*DATA UNDER STUDY:*
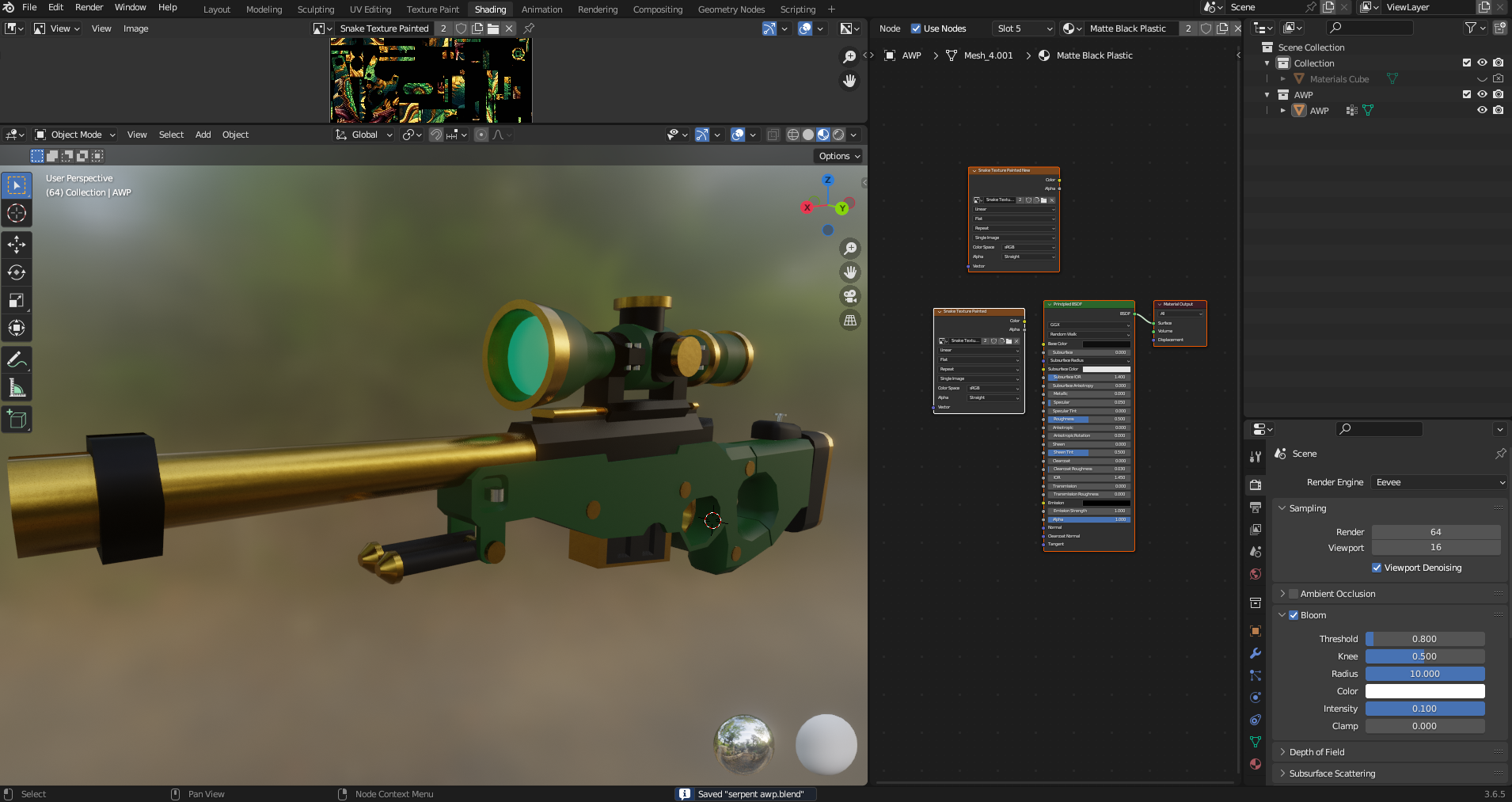1512x802 pixels.
Task: Select the Rotate tool in viewport toolbar
Action: tap(17, 272)
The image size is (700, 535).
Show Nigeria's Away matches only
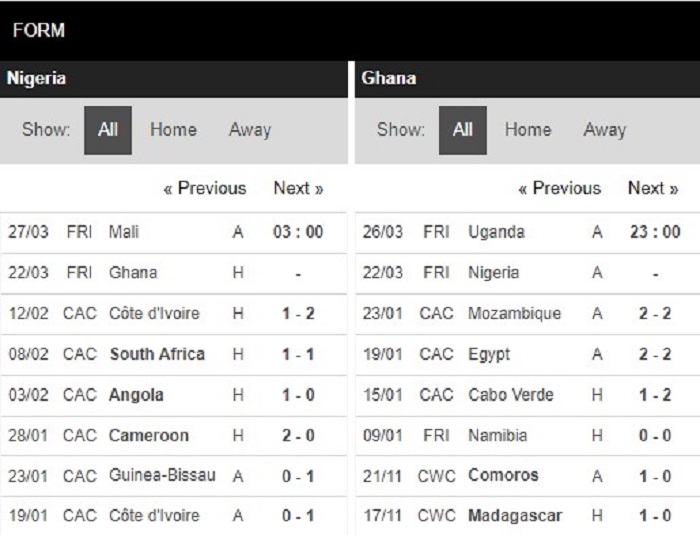[250, 130]
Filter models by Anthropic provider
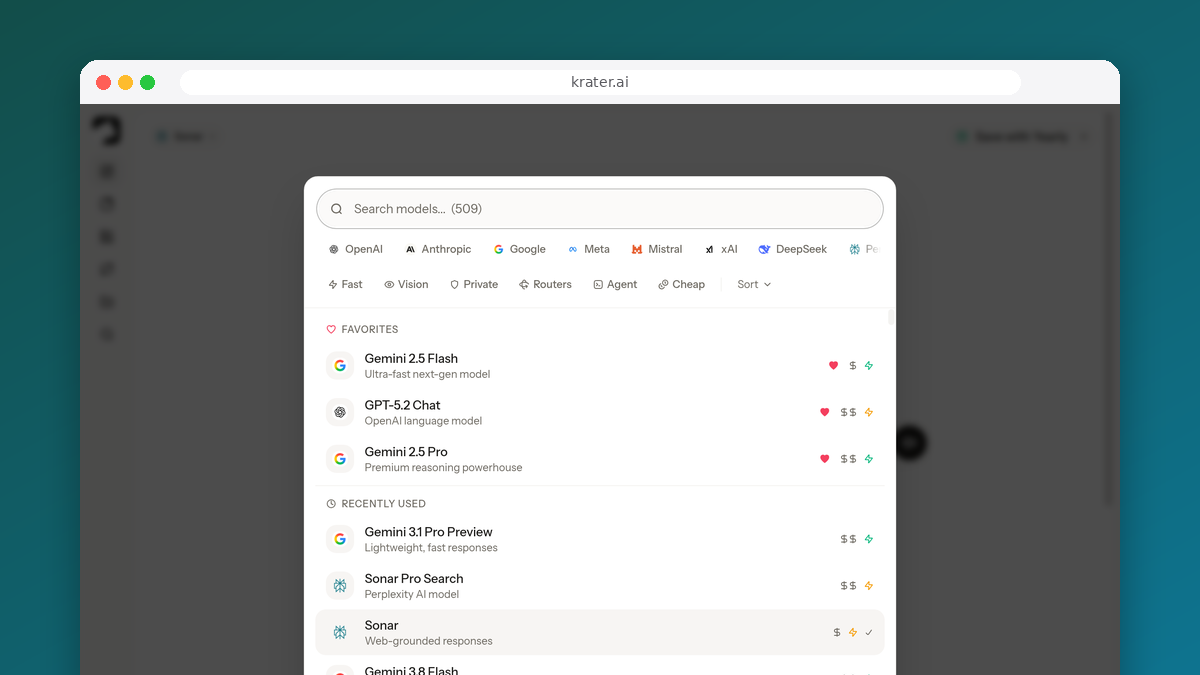 tap(438, 249)
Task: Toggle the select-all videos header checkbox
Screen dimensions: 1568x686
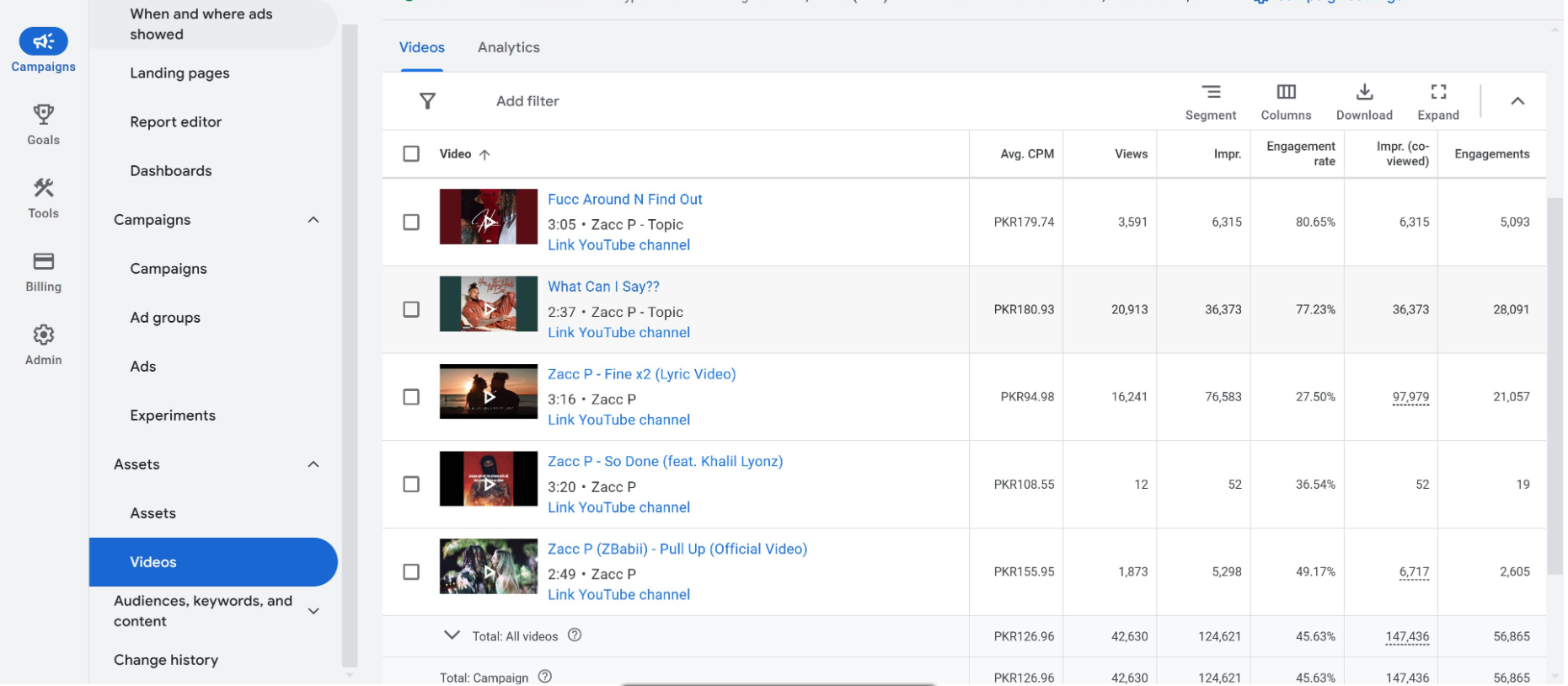Action: click(x=411, y=153)
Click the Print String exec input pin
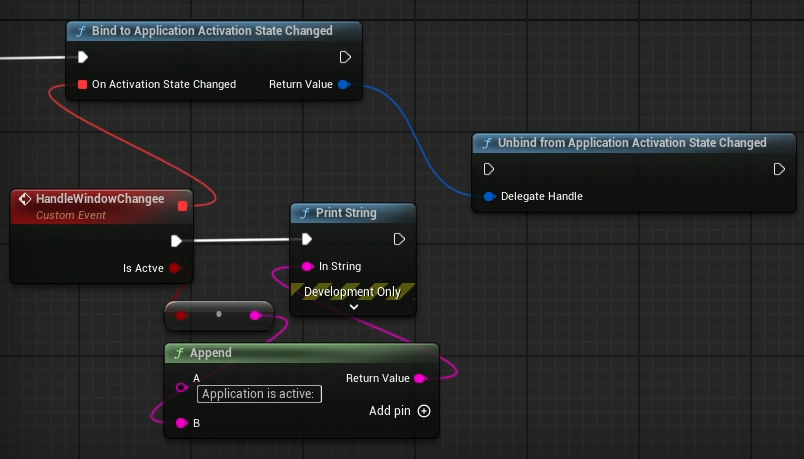 coord(307,239)
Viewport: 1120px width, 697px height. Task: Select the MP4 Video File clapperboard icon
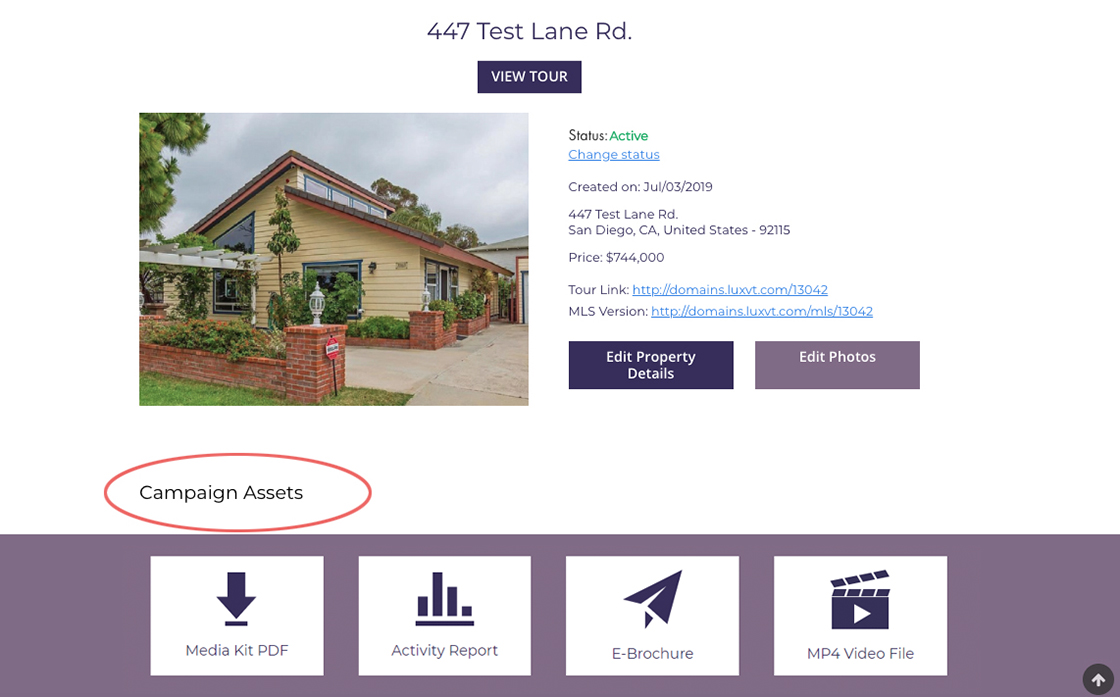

*YOUR TASK:*
Set down only the lines from the one with "Show Nigeria's Away matches only" through the end of the entries, exactly as they appear, leaving out each picture.

*ANSWER BOX:*
Show Nigeria's Away matches only
[250, 130]
Filter models by Anthropic provider
 tap(438, 249)
Task: Toggle the select-all videos header checkbox
Screen dimensions: 1568x686
Action: click(x=411, y=153)
Click the Print String exec input pin
 coord(307,239)
Viewport: 1120px width, 697px height. Task: Select the MP4 Video File clapperboard icon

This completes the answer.